[Data for locating words and elements]
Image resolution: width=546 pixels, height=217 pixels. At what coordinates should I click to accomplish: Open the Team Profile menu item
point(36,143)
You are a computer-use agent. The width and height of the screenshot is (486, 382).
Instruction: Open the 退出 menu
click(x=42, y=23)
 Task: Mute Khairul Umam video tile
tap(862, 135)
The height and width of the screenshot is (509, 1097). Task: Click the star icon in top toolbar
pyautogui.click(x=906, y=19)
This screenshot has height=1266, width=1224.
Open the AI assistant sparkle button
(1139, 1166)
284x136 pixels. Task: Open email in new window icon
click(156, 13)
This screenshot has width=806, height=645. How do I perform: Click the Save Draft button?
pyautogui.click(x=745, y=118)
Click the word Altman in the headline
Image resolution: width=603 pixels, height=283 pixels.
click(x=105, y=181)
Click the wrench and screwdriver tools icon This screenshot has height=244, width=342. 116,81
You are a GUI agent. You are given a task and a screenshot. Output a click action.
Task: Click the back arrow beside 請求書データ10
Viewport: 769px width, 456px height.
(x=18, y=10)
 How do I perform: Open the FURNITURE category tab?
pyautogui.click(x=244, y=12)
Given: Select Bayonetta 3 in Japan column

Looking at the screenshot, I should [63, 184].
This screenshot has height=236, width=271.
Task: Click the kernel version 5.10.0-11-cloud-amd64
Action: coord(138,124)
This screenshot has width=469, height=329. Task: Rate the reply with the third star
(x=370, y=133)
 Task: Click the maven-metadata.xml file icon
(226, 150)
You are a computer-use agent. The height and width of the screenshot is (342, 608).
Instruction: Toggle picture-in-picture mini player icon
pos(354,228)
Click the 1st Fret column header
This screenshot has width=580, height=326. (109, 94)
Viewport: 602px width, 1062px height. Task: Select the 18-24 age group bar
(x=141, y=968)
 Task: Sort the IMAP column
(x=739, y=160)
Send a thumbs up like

## Exercise directions
Quote all of the data above line for line, leaving every character unchanged.

## Result
Image resolution: width=546 pixels, height=217 pixels. At what coordinates should I click to accomplish: Open the Team Profile menu item
point(36,143)
You are a computer-use agent. The width and height of the screenshot is (486, 382).
Instruction: Open the 退出 menu
click(x=42, y=23)
 Task: Mute Khairul Umam video tile
tap(862, 135)
The height and width of the screenshot is (509, 1097). Task: Click the star icon in top toolbar
pyautogui.click(x=906, y=19)
This screenshot has height=1266, width=1224.
Open the AI assistant sparkle button
(1139, 1166)
284x136 pixels. Task: Open email in new window icon
click(156, 13)
This screenshot has width=806, height=645. How do I perform: Click the Save Draft button?
pyautogui.click(x=745, y=118)
Click the word Altman in the headline
Image resolution: width=603 pixels, height=283 pixels.
click(x=105, y=181)
Click the wrench and screwdriver tools icon This screenshot has height=244, width=342. 116,81
You are a GUI agent. You are given a task and a screenshot. Output a click action.
Task: Click the back arrow beside 請求書データ10
Viewport: 769px width, 456px height.
(x=18, y=10)
 How do I perform: Open the FURNITURE category tab?
pyautogui.click(x=244, y=12)
Given: Select Bayonetta 3 in Japan column

Looking at the screenshot, I should [63, 184].
This screenshot has height=236, width=271.
Task: Click the kernel version 5.10.0-11-cloud-amd64
Action: coord(138,124)
This screenshot has width=469, height=329. Task: Rate the reply with the third star
(x=370, y=133)
 Task: Click the maven-metadata.xml file icon
(226, 150)
You are a computer-use agent. The height and width of the screenshot is (342, 608).
Instruction: Toggle picture-in-picture mini player icon
pos(354,228)
Click the 1st Fret column header
This screenshot has width=580, height=326. (109, 94)
Viewport: 602px width, 1062px height. Task: Select the 18-24 age group bar
(x=141, y=968)
 Task: Sort the IMAP column
(x=739, y=160)
Send a thumbs up like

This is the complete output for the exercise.